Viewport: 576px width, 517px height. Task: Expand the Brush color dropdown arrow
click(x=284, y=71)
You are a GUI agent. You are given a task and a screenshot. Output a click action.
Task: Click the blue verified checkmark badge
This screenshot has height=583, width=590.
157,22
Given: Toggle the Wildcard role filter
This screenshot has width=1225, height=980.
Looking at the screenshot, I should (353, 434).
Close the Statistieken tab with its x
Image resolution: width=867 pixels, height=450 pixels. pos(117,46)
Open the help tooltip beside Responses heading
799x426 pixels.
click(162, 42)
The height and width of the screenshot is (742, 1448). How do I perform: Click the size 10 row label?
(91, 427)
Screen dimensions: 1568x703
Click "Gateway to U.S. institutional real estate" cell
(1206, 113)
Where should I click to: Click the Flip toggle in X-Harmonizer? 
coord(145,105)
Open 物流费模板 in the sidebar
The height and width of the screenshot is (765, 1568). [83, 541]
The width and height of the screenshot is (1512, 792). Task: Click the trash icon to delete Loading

------

[PROBLEM DESCRIPTION]: Each record is to be restated word for word.

[WRITTEN RESPONSE]:
Viewport: 576px width, 517px height. Task: Expand the Brush color dropdown arrow
click(x=284, y=71)
You are a GUI agent. You are given a task and a screenshot. Output a click action.
Task: Click the blue verified checkmark badge
This screenshot has height=583, width=590.
157,22
Given: Toggle the Wildcard role filter
This screenshot has width=1225, height=980.
Looking at the screenshot, I should (353, 434).
Close the Statistieken tab with its x
Image resolution: width=867 pixels, height=450 pixels. pos(117,46)
Open the help tooltip beside Responses heading
799x426 pixels.
click(162, 42)
The height and width of the screenshot is (742, 1448). How do I perform: Click the size 10 row label?
(91, 427)
Screen dimensions: 1568x703
Click "Gateway to U.S. institutional real estate" cell
(1206, 113)
Where should I click to: Click the Flip toggle in X-Harmonizer? 
coord(145,105)
Open 物流费模板 in the sidebar
The height and width of the screenshot is (765, 1568). [83, 541]
The width and height of the screenshot is (1512, 792). Task: Click the trash icon to delete Loading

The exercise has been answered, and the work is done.